How to Install Apache Cassandra on Ubuntu 20.04. Services on the Internet deal with huge amounts of data, where most of the data will be stored distributed on many different servers to ensure user access. Hence the importance of Relational Database Management Systems (RDMS) but they proved to be no longer suitable for services like this. So the concept of DBMS (Database Management System) suitable to manage these distributed volumes of data and that is NoSQL.
NoSQL database management system that is popularly known as “Apache Cassandra“. In this post, you will be learning a few fundamental concepts, such as Introduction to the Apache Cassandra, its main features and installation steps on Ubuntu 20.04.
What is Apache Cassandra?
Apache Cassandra is a free to use, open source, distributed and wide column datastore and the First ever No SQL database management system.
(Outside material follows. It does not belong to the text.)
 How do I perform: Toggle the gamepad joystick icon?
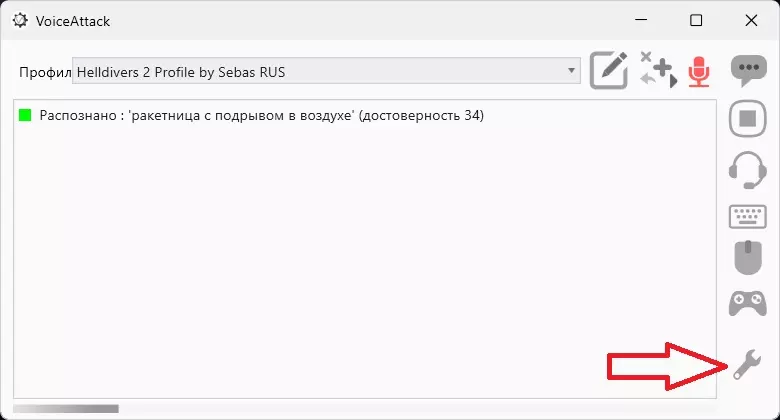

This type of database management system is specially designed to handle a huge amount of data sets within the organizations. Some of the applications where a large amount of data set is needed are required, such as commodity servers, telecom and data streaming applications without any errors. It is a scalable and user friendly interface database system developed by Apache software corporations.
Apache Cassandra is a combination of the Google big table and Amazon Dynamo.
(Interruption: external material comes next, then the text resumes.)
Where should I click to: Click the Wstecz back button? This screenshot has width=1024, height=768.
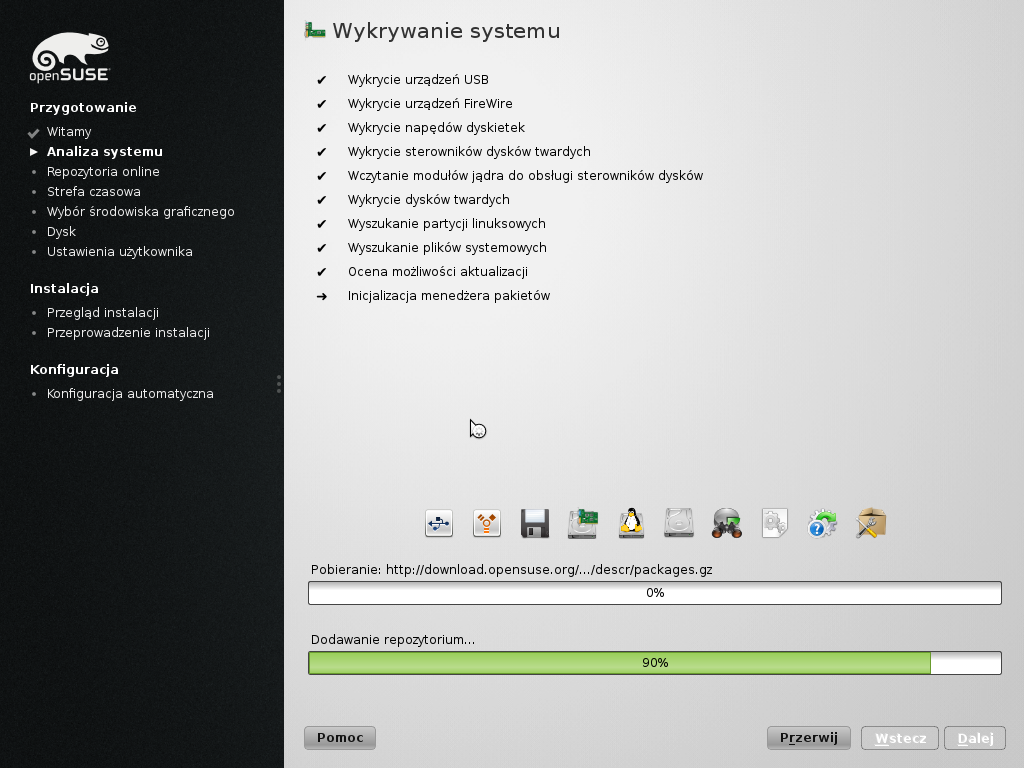[899, 738]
It was created to power the “inbox search” features.
Facebook was open sourced in July 2008.
Apache incubator was accepted in March 2009.
Cassandra is a top level project of Apache since February 2010.
The main purpose of using Apache Cassandra is it enables organizations to process large volumes of data sets in the most reliable and scalable way. This is the main reason why big social media companies like Facebook, Instagram and Twitter mainly use this database management system.
Apache Cassandra data model
The data model in Apache Cassandra can be described as follows:
The data sets in the apache Cassandra can be stored as a set of rows that are organized into the tables.
In the Apache, Cassandra tables are known as column families.
Each row in the Apache Cassandra is identified by a primary key value.
Data can be differentiated with the help of primary key values.
So it is possible to get the entire data or some data based on the primary key.
Here we have listed a few top pros or features of Apache Cassandra, which makes it so popular and reliable database management system.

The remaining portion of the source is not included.